We are returned to the filmic framing devices: his mother in the hospital, his discussion with his dead father in part two over a log fire that doesn’t warm, and, in part three the intermittent address to his sons. In between the frames, we see and hear Lavender’s memory reconstructed, made alive. In each of three parts, we have Lavender’s experiences of sex, poetry, work, bikes or motorcycles, early reading, and literary teachers who are flawed but become more sophisticated as he grows, a few walk-on parts by well-regarded poets, C. D. Wright, for example. We also read of an early besting of his teacher to the delight of classmates as his earliest memory of what the “future” may be, his sense of audience as a challenge to power.

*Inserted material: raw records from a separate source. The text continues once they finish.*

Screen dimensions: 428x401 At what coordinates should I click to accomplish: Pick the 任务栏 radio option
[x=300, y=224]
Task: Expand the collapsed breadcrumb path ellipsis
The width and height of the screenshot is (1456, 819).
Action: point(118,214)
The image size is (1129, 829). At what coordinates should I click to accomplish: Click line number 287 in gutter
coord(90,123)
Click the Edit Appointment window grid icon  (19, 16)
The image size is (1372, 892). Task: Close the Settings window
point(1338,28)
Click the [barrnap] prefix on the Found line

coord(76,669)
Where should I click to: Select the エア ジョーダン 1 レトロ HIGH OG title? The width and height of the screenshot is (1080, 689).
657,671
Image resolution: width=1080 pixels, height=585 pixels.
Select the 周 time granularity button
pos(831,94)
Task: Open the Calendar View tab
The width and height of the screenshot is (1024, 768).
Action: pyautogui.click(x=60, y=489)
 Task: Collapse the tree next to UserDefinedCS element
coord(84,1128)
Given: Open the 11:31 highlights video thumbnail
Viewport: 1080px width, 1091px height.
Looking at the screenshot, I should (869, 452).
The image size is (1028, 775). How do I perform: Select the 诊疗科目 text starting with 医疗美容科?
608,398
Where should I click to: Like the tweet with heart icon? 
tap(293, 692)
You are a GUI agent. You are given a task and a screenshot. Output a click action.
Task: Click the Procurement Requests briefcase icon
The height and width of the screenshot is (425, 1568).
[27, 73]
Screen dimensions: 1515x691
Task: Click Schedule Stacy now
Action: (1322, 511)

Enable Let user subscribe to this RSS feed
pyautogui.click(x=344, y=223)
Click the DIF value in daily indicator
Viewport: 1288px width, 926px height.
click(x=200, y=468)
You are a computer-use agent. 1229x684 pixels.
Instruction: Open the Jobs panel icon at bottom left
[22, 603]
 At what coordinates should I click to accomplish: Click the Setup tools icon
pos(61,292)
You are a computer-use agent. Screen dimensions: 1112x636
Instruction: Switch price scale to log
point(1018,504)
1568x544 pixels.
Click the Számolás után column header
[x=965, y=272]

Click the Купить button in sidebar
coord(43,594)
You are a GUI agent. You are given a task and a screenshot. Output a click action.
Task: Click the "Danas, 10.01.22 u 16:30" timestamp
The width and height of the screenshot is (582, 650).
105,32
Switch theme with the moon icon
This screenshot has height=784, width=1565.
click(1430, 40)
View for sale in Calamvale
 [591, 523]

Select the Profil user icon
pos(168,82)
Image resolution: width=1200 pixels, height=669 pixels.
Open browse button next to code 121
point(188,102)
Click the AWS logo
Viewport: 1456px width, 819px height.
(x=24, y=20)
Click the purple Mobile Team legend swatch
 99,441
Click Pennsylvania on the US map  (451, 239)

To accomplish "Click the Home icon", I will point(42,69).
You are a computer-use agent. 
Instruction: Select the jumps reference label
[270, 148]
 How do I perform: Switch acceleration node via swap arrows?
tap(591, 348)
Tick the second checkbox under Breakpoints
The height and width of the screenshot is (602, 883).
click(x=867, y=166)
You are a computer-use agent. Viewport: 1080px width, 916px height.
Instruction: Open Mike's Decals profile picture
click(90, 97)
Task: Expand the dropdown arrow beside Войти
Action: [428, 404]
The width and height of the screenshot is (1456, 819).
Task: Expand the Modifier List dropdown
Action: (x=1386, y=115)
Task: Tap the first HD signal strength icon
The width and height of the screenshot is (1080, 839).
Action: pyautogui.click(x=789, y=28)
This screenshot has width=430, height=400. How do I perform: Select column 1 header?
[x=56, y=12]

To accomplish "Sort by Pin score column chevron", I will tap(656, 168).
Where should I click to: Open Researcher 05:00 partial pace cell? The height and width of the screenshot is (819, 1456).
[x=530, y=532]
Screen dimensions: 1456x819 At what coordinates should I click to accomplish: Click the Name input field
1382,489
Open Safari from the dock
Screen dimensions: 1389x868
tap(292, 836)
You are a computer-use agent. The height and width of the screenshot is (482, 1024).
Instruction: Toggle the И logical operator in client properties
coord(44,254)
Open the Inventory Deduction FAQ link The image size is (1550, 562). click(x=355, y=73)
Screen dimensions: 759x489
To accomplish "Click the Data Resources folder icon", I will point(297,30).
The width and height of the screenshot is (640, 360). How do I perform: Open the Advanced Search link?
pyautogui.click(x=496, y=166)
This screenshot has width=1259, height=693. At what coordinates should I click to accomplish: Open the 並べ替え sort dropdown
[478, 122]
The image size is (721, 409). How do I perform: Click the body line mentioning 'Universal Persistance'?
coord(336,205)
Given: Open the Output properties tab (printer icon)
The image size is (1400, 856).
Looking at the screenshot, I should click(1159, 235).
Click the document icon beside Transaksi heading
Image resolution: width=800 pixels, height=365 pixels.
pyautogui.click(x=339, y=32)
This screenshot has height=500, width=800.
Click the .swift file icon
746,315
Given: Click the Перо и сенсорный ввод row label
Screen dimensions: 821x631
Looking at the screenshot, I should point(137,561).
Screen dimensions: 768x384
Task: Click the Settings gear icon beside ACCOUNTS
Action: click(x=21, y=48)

This is interesting because this figure is repeated later on. It appears in part two in the extended description that a friend, Brazier, gives of what it was like to attend his first Rolling Stones concert. A sequence that could stand on its own, too long to be repeated in full, it begins with Lavender and Jim Calhoun playing chess in a bar that becomes increasingly packed and loud, results in Lavender’s memorable win, then Brazier’s describing the audience that waited for the Stones to begin:

and the crowd gets quiet like it is a single
animal and it has pricked up its ears …

… close and hot and i actually started to
get a little scared felt the crush and smell
of the crowd drug-crazed ecstatic panicking
there was no place to run in case of emerg-

ency we were in this to stay it was as i said
the world itself and how does one escape
the world? and then i heard it a switch being

thrown it was click just like a regular
light switch but louder and one lone
spotlight came on on the stage right
over jagger’s mike and the crowd

hushed just like that just like that switch …

And later:

… like all these things were a single

sensation synaesthesia a single energy and that
energy was powering us all like
one heart was pumping

The audience is revisited at a Mott the Hoople concert:

signs and the arena full of smoke like some
giant pleasure dome and mott

carried us away the crowd awash
in mescaline floating above itself in a
skein of smoke and light

The lovely rebellious unity becomes politically extended as the challenge to the father-state, both as Lavender’s singular father’s “paranoid tomcat discomfort” and racism and as the collective father Nixon and the My Lai massacre created by the state:

we
on the hill above the stadium with our crosses
that spelled my lai when nixon’s helicopter passed

right over us and the crowd growled like
an animal

So in this sense the singular life is also the shared life, yet it is a different version from, say, Lyn Hejinian’s My Life. Though it’s easy to consider much of this as a screenplay, embedded toward the end is the contrast between a movie moment and life where “scenes take decades to unfold.” Even so, much does happen here in a moment: a turn to leave town that happens in a snap of the fingers, to travel, to consider oneself a writer, to understand the collective intelligence of an audience, to seduce or to sublimate seduction into a business hustle, to consider the relation of “memory to lies,” and this vision of the materiality of language:

as if to write were to build
something physical architectural that would
catch in the ground and hold while the river
ran by it

This leads to a powerfully written concluding sequence; he recalls a swimming pool game he played with his sons creating a current for them to swim against:

you might join arms and
encircle me like a gill net
but on every pass inexorably
i wiggled between you and got away

until he surfaces from this dream and sees “the little girl with your face,” his granddaughter, then concluding with the myth of the Cyclops and Odysseus, the wanderer, who is “No one.” And like all fishing around, all reconstructed selves, so much got away, yet so much is a material force to work against.